To illustrate how covariates set context, consider an issue of interest to public policy-makers in many societies: How much money to spend on children’s education? State lawmakers in the US are understandably concerned with the quality of public education provided. However, they also have other concerns and constraints and constituencies who give budget priority to other matters.

In evaluating their various trade-offs, lawmakers could benefit by knowing how increased educational spending will shape educational outcomes. What can available data tell us? Unfortunately, there are various political constraints that work against states adopting and publishing data on a standard, genuine measure of educational outcome. Instead, we have high-school graduation rates, student grades, and other non-standardized data. These data might have some meaning but can also reflect system gaming by administrators and teachers, for which there is little systematic data.

Although imperfect, college admissions tests such as the ACT and SAT provide consistent data between states. For example, Figure 27.1 shows the average SAT score in 2010 in each state versus expenditures per pupil in public elementary and secondary schools. Layered on top of the data is a flexible linear model (and its confidence band) of SAT score versus expenditure.

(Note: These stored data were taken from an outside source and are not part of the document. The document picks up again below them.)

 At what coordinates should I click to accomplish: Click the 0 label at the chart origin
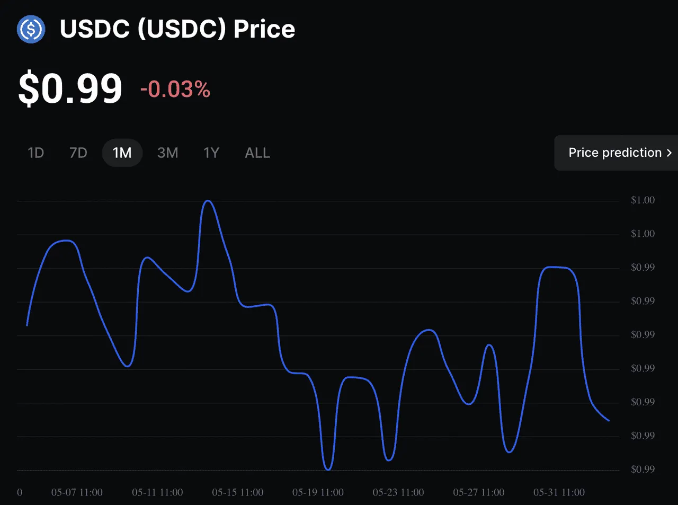tap(20, 492)
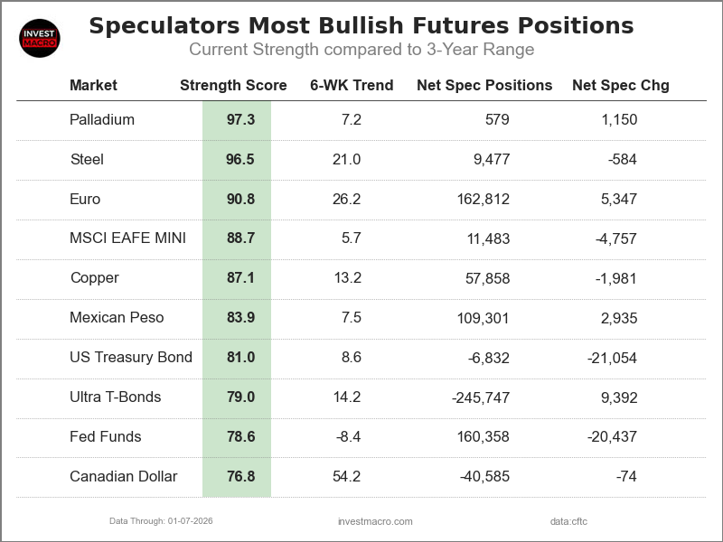This screenshot has height=542, width=723.
Task: Click Fed Funds 6-week trend value -8.4
Action: pyautogui.click(x=347, y=437)
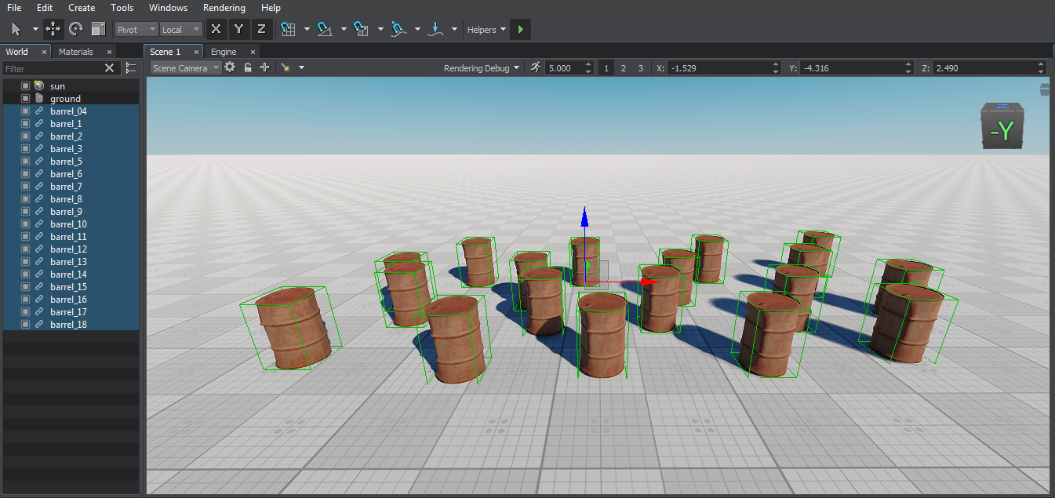Activate the Rotate manipulator tool
The height and width of the screenshot is (498, 1055).
[x=76, y=29]
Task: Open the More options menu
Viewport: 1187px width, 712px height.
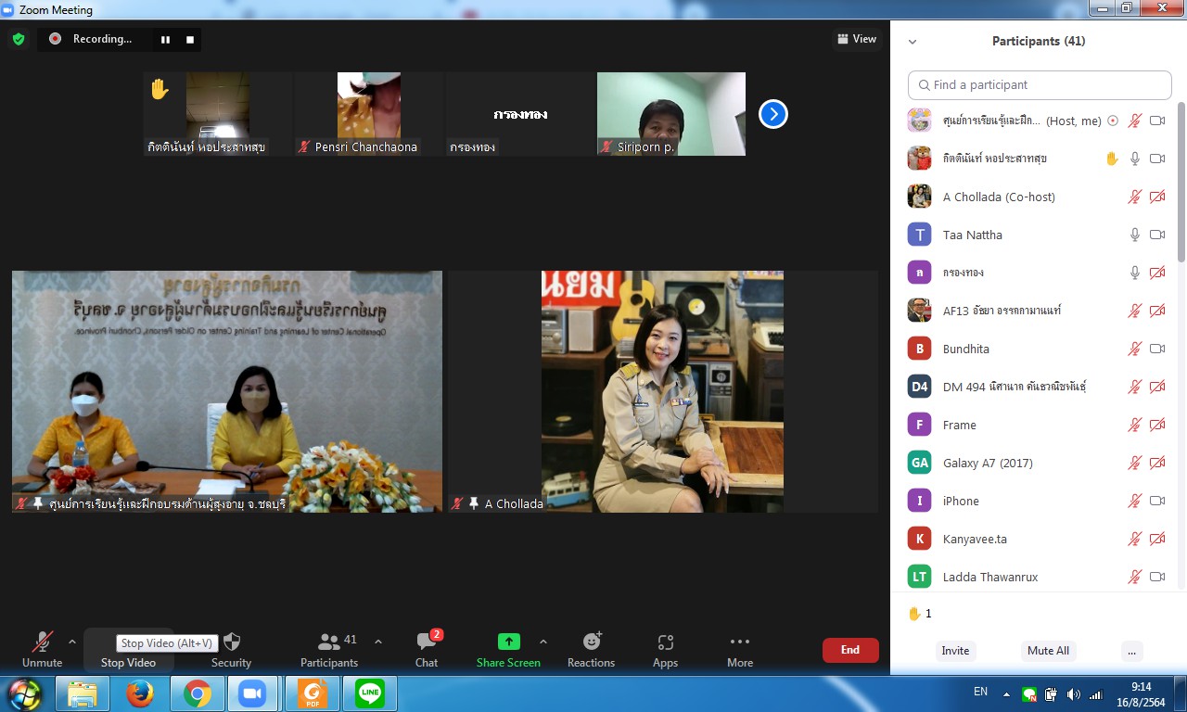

The overall impression given by the model is that the relationship is negative, with lower expenditures corresponding to higher SAT scores. However, the confidence band is broad; it is possible to find a smooth path with almost zero slope through the confidence band. Either way, this graph does not support the conventional wisdom that higher spending produces better school outcomes.

Of course, other factors play a role in shaping education outcomes: for instance, poverty levels, parental education, and how the educational money is spent (higher pay for teachers or smaller class sizes? administrative bloat?).

At first glance, it is tempting to ignore these additional factors. For instance, we may not have data on them. Moreover, as our interest is in understanding the relationship between expenditures and education outcomes, we are not directly concerned with the additional factors. However, the lack of direct concern does not imply that we should ignore the factors but that we should do what we can to “hold them constant”.

To illustrate, consider the fraction of eligible students (those in their last year of high school) who take the college admission test. This fraction varies widely from state to state. In a poor state where few students go to college, the fraction can be tiny (Alabama 8%, Arkansas 5%, Mississippi 4%, Louisiana 8%). In some other states, the large majority of students take the SAT (Maine 93%, Massachusetts 89%, New York 89%). In states with low SAT participation rates, the students who take the test tend to be those applying to schools with competitive admissions. Such strong students will get high scores. In contrast, the scores in states with high participation rates reflect both strong and weak students. Consequently, the scores will be lower on average than in the low-participation states.

Putting the relationship between expenditure and SAT scores in the context of the fraction taking the SAT is accomplished with the model SAT ~ expenditure + fraction rather than just SAT ~ expenditure. Figure 27.2 shows a model with fraction as a covariate.

Note that the effect size of spending on SAT scores is positive when the expenditure level is less than \$10,000 per pupil. Notice as well that when the fraction taking the SAT is tiny, the average scores do not depend on expenditure. This flat relationship suggests that, among elite students, state expenditure does not make a discernible difference. Perhaps the college-bound students in such states have other educational resources to draw on.

The relationship shown in Figure 27.1 is genuine. However, so is the very different relationship seen in Figure 27.2. How can the same data be consistent with two utterly different displays? The answer, perhaps unexpectedly, has to do with the connections among the explanatory variables. Whatever the relationship between an individual explanatory variable and the response variable, the appearance of that relationship will depend on which covariates the modeler chooses to include.